MORGANTOWN, W.Va. — WVU Medicine plans to expand addictions treatment next year to include magnetic stimulation and implants to calm the parts of patients’ brains where increased activity produces cravings.
Dr. Ali Rezai, the new director of WVU’s Rockefeller Neurosciences Institute, said Monday that major advances in brain scanning have also led to new treatments for movement disorders such as Parkinson’s disease, and psychological afflictions including depression and severe anxiety.
“One of our goals here is to do ultrasound-based neuromodulation for addictions and develop a protocol for brain implants for severe addictions,” Rezai said. “Implants are not for the initial phase of addiction.”
A lot of related work is being done elsewhere with external modulation with magnets and external electrical stimulation, as well as some implants in Europe to treat alcohol addiction, he said.
Rezai, a neurosurgeon who said he does two or three brain implant surgeries a week, emphasized that the new treatments are adjuncts to current therapies. Those typically involve counseling and medications, such as suboxone, that help to inhibit cravings.
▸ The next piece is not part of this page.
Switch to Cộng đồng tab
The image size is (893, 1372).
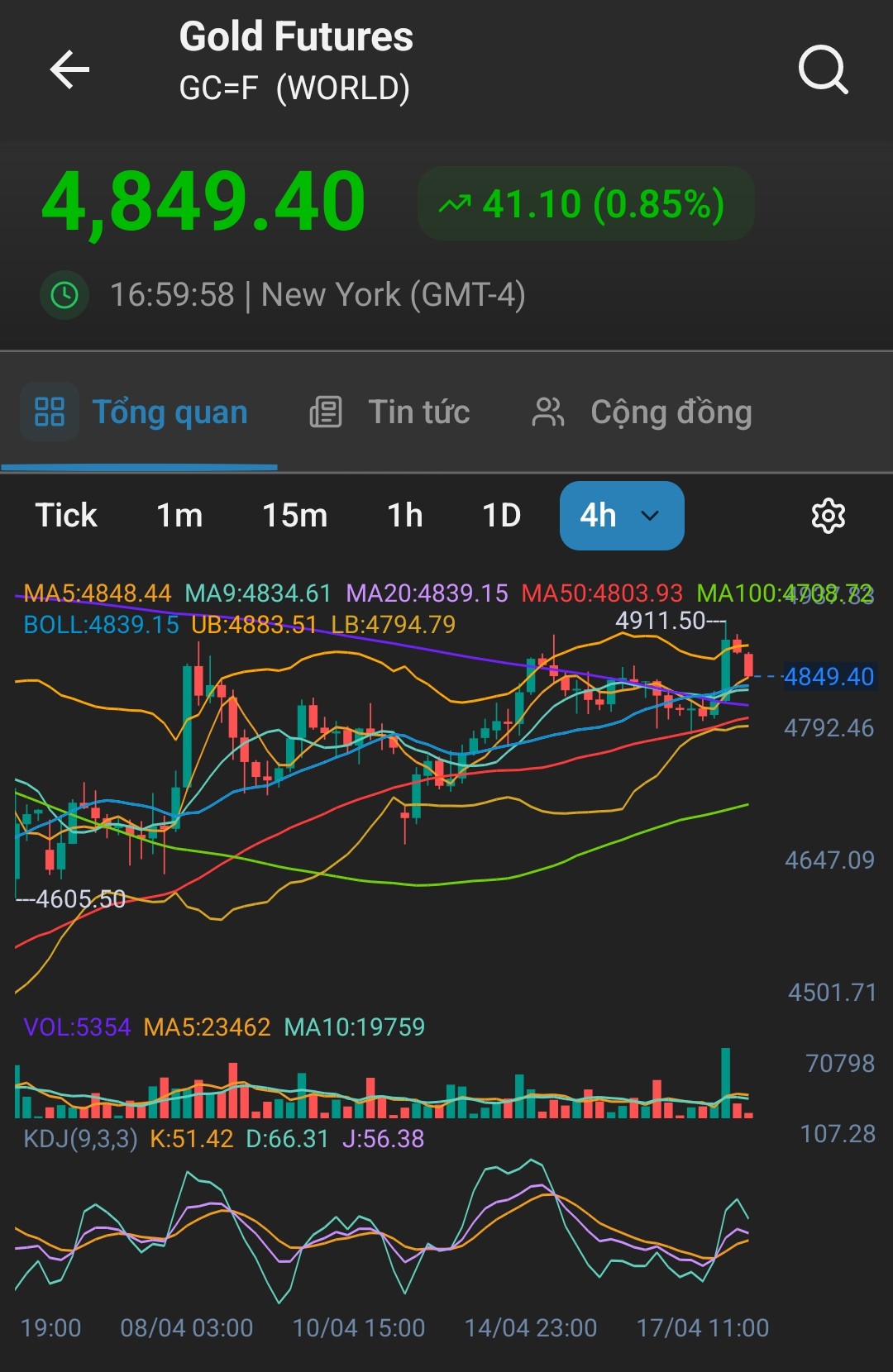click(671, 412)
The institute also plans to advance technologies involving sensors that patients can wear to monitor their physiology and better predict and address addictive behaviors, Rezai said.
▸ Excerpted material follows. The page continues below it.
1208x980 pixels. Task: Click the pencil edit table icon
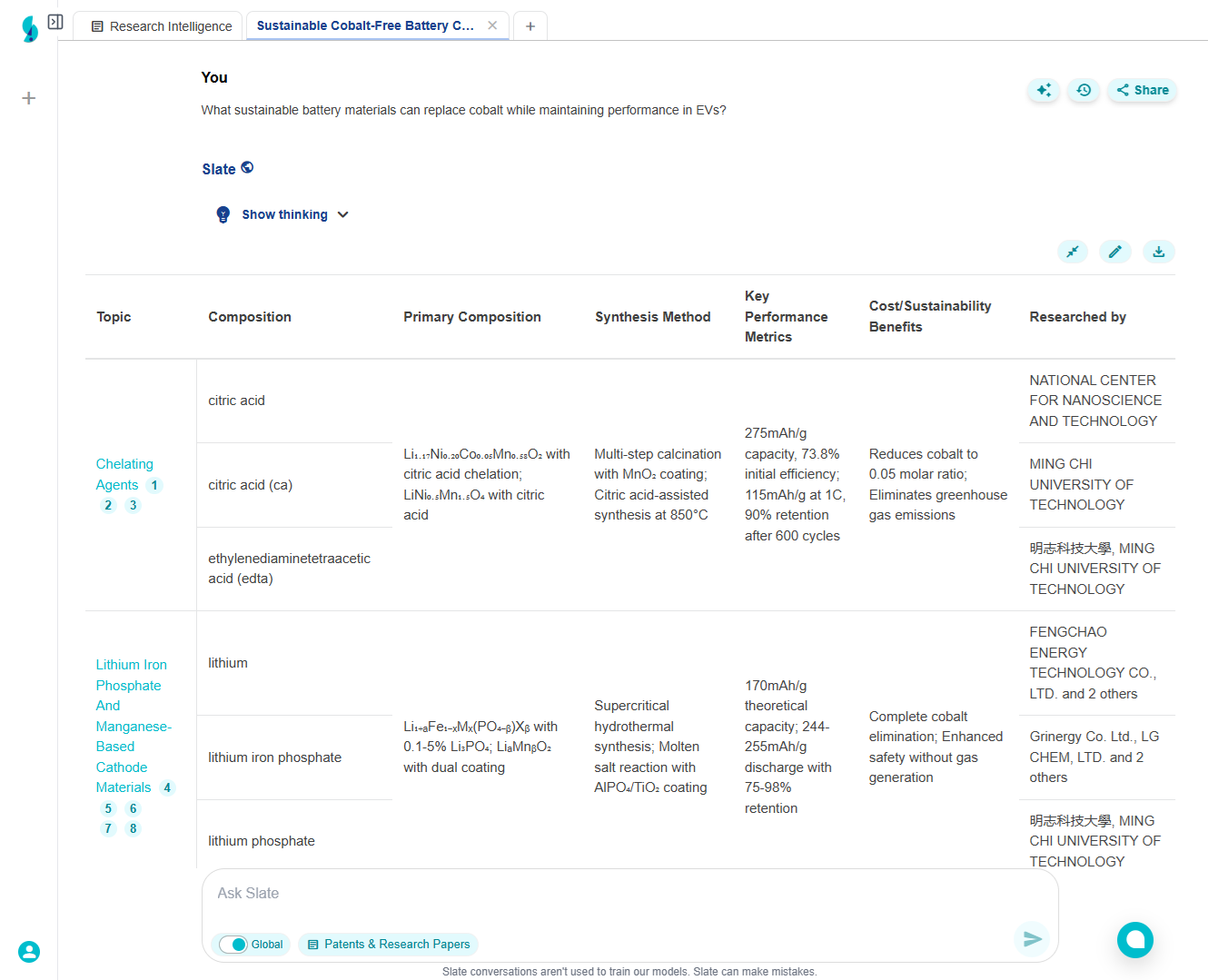pos(1114,252)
At a series of talks with reporters Monday in Morganton by WVU staff, Professor Frankie Tack said only about 10 percent of people needing addictions treatment nationally are getting it, and there aren’t nearly enough trained counselors and case managers. She cited the 2010 spike in opioid addictions and the crisis in West Virginia, where data show the shortage is particularly acute.
Tack is developing a minor study concentration for the university in addiction studies, which still awaits needed approvals. She noted that high school athletes are among the high-risk populations for addiction because of injuries and painkillers. She also described “three rings of destruction” around an addict, saying the first is family members, who can be greatly harmed and need help as well.
Dr. Cassie Leonard, professor and obstetrician, said preliminary data from ongoing studies suggest about one-third of newborns from mothers who test positive for drugs and alcohol go through withdrawal. About 90 percent of such pregnancies are unintended, she said.
For pregnant women with addictions, the opioid medications buprenorphine, naloxone or methadone are often prescribed, because some data show a 75 percent relapse rate among women who instead simply try to quit drugs, Leonard said.
A study at WVU and three other hospitals showed their approach, which also included having a recovery coach available constantly by cell phone, helped reduce the number of women who tested positive for other drugs and alcohol from about 80 percent in the first trimester to 21 percent at delivery, she said.
“It’s not a moral failure,” Leonard said of addiction. “It’s a disease process.”